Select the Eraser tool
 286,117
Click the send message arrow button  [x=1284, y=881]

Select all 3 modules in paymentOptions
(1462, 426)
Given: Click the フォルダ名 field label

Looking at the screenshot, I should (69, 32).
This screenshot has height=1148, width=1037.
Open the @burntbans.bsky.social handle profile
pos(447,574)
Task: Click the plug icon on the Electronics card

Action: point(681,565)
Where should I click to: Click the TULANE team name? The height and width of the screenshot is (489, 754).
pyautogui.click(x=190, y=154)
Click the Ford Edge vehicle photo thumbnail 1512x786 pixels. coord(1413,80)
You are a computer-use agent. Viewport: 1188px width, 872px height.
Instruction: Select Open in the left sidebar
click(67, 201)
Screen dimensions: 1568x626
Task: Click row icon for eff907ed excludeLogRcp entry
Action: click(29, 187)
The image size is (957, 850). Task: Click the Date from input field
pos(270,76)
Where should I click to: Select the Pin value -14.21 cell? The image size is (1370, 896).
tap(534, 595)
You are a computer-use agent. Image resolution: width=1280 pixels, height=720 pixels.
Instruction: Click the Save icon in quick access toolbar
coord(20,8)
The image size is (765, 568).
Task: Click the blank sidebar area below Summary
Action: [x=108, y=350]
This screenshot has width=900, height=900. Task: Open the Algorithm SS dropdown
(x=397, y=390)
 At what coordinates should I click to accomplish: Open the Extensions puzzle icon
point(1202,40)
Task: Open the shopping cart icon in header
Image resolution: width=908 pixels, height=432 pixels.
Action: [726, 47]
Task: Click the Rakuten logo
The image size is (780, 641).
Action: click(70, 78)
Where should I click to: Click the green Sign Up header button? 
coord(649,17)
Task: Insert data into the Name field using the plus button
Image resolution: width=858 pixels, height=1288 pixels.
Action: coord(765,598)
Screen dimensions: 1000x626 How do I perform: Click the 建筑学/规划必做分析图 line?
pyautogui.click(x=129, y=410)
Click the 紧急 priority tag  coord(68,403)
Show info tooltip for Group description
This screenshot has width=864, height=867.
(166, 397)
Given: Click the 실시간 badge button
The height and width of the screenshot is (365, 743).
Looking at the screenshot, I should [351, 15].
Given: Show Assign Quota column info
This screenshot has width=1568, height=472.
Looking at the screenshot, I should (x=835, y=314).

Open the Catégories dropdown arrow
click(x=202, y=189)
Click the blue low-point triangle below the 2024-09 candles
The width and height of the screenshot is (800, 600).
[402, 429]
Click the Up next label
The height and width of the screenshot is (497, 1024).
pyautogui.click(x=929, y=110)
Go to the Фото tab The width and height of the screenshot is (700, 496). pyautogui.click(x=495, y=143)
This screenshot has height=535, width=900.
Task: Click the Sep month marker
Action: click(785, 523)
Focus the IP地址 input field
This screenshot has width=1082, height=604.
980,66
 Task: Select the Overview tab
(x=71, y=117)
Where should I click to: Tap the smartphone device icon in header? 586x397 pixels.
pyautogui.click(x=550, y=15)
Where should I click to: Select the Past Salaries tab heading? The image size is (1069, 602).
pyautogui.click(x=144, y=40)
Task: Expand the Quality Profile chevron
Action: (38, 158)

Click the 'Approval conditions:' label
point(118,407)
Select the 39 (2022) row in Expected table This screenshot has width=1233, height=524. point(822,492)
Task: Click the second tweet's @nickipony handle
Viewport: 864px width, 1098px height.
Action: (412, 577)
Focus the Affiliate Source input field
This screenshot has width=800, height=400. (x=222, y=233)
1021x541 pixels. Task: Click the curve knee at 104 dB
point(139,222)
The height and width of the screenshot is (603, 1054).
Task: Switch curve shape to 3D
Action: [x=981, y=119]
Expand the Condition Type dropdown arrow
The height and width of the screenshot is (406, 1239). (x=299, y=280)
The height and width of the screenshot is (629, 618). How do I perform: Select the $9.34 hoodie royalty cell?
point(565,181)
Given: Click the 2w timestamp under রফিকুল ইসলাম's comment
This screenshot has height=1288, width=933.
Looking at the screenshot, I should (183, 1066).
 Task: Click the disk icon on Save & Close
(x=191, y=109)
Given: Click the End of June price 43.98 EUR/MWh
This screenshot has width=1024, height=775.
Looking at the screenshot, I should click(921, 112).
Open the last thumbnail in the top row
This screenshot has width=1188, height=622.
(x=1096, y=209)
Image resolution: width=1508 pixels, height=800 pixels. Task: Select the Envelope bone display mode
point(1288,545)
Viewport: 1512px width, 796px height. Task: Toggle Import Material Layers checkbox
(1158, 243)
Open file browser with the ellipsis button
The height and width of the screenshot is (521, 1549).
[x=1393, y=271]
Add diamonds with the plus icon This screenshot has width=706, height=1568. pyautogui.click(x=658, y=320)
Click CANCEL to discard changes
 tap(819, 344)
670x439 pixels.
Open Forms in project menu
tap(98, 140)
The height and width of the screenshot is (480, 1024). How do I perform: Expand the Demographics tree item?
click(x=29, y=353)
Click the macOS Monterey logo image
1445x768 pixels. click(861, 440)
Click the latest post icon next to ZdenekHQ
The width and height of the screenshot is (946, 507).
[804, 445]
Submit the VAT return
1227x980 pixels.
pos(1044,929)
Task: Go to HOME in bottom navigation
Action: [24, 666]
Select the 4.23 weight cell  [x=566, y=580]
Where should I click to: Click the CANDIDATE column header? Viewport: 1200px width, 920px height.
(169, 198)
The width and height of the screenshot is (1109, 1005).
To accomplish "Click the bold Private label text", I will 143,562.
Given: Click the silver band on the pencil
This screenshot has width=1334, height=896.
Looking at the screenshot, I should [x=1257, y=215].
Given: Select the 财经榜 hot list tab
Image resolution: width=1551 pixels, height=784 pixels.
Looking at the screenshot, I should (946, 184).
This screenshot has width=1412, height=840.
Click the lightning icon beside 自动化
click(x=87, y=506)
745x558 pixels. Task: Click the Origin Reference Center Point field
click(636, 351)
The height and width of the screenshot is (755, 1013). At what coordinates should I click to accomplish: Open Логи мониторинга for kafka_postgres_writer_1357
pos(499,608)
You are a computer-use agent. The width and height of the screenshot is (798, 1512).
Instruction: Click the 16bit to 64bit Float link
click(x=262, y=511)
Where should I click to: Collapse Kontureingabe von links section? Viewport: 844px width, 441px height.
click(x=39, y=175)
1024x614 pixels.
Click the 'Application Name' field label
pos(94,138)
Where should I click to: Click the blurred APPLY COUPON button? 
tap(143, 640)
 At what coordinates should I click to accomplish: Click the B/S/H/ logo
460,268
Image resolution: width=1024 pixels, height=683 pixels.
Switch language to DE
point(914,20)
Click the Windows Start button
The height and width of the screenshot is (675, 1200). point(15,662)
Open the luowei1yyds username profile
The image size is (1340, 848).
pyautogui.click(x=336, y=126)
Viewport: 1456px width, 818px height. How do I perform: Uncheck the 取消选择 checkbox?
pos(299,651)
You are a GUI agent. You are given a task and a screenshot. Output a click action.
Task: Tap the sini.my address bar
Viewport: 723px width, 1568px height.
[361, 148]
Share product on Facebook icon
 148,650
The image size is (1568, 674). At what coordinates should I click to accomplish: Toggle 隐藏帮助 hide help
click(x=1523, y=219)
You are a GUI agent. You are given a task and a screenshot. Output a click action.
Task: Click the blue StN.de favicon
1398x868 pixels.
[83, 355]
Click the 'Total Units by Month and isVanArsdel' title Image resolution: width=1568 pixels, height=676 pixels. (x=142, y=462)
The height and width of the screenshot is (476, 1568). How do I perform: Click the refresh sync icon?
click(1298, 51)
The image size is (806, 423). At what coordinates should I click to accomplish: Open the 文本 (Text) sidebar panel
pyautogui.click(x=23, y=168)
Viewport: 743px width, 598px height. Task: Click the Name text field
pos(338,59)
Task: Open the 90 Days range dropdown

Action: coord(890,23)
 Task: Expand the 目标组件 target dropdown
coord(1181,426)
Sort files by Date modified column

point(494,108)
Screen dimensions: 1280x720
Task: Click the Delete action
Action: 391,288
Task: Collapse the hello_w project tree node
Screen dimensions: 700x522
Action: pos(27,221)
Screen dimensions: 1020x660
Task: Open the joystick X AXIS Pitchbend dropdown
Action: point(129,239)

• [WORK ITEM]: Copy each line holding the word "blue" from the listing above.

• [TASK RESPONSE]:
Click the blue low-point triangle below the 2024-09 candles
Task: Click the blue StN.de favicon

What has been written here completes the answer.